On May 3, 1977, Harold Finnigan, then a former employee of Inland, filed an unfair labor practice charge alleging that Inland had unlawfully terminated his employment on November 15, 1976 because of his union activities. The charge further alleged that the company had violated Section 7 of the National Labor Relations Act (Act) by "other acts and conduct". Shortly thereafter, a complaint was issued charging that Inland had violated the Act by terminating Finnigan. The complaint was amended on August 17, 1977, and specifically alleged additional unlawful acts by the company during November and December 1976 as to other employees. These additional allegations were in paragraphs 6 and 7 of the amended complaint which the company argues violated the six month statute of limitations in Section 10(b) of the Act. That section provides that no unfair labor practice complaint can be issued unless a charge is first filed with the Board within six months of the occurrence of the unfair labor practice.

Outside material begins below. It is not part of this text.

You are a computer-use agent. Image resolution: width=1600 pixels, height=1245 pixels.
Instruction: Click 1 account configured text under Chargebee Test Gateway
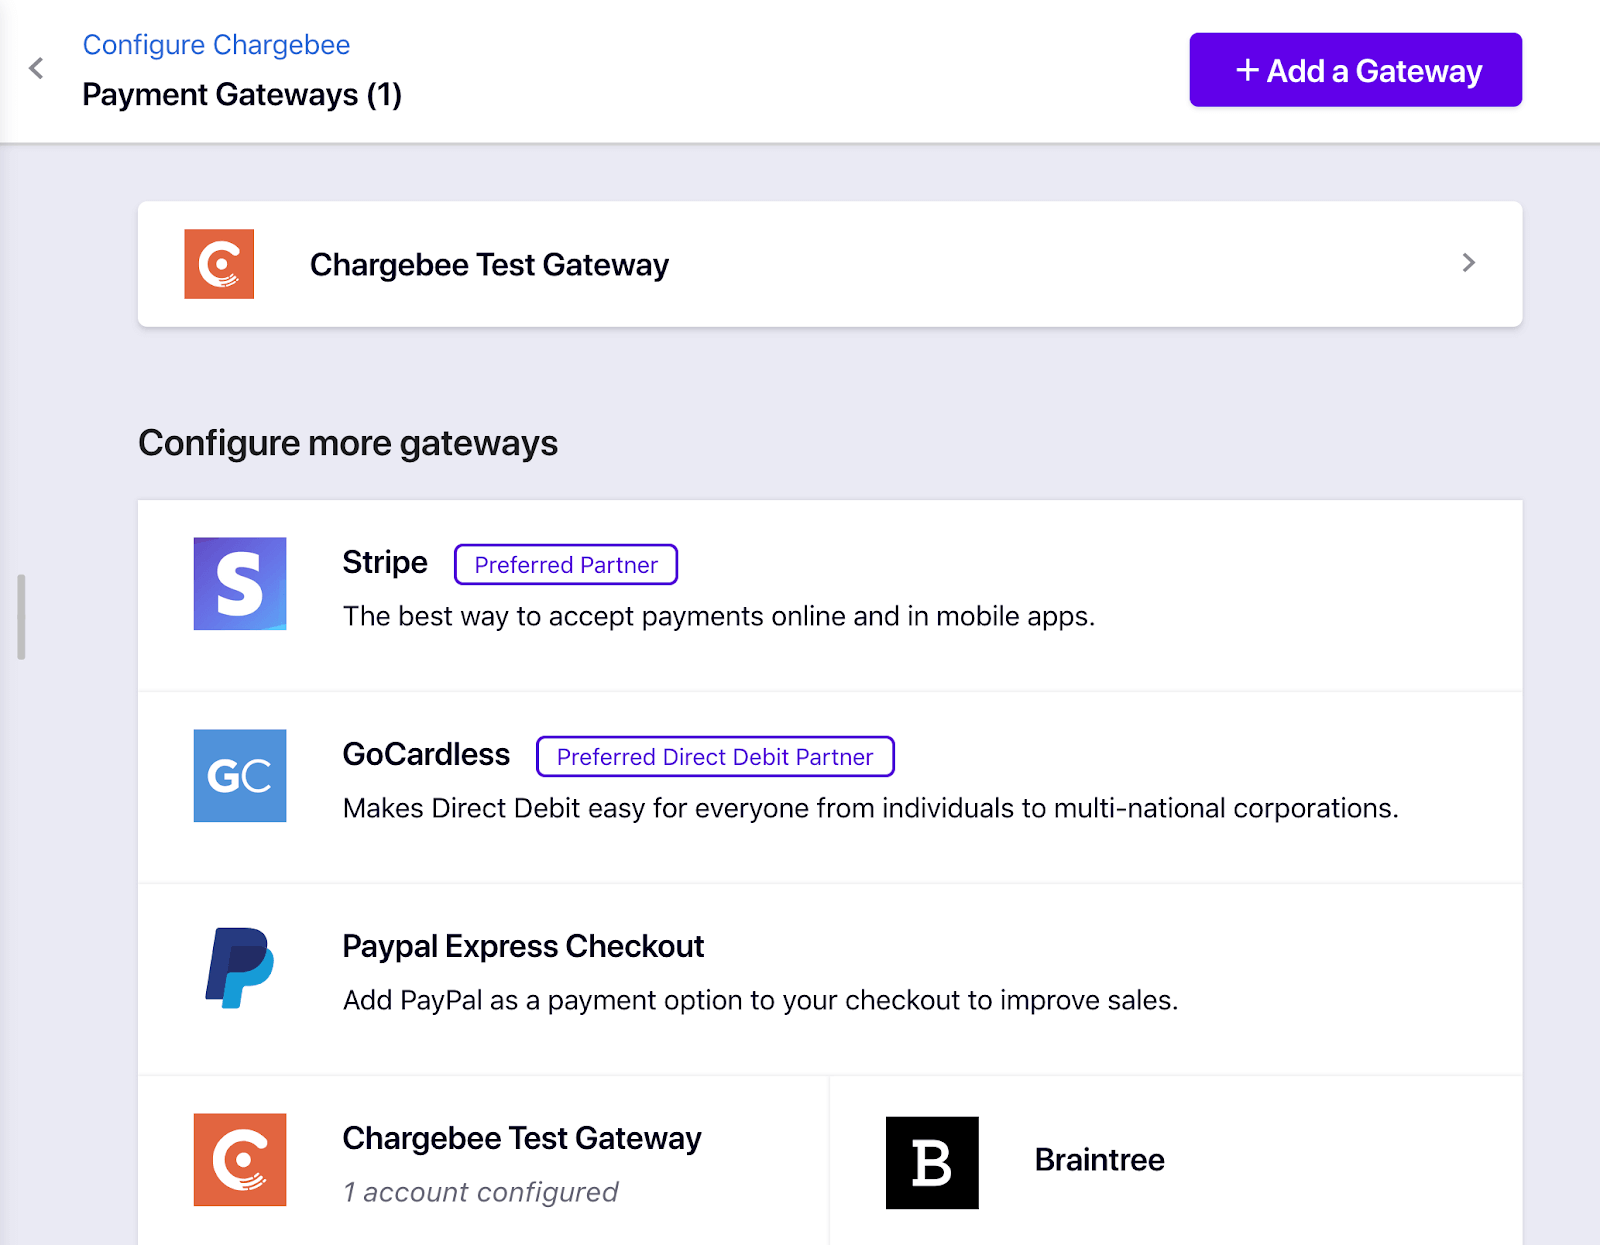[481, 1191]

The company notes that the only charge filed with the Board was Finnigan's charge of May 3, 1977 which, admittedly, was filed within 6 months of the November-December 1976 incidents. However, the company argues that Finnigan's charge only refers to his firing on November 15, 1976 and makes no references to any other unfair labor practices in November and December 1976. Hence, they urge that no charge was filed with respect to the November and December 1976 instances alleged in paragraphs 6 and 7 concerning other company activities. The Board urges that Finnigan's charge did refer to these instances because the charge generally alleged that Inland had violated the Section 7 rights of "its employees" by "other acts and conduct." At issue is whether this general allegation of "other acts and conduct" in Finnigan's charge of May 3, 1977 is sufficient to authorize the Board to complain of the November-December 1976 incidents as alleged in amended paragraphs 6 and 7.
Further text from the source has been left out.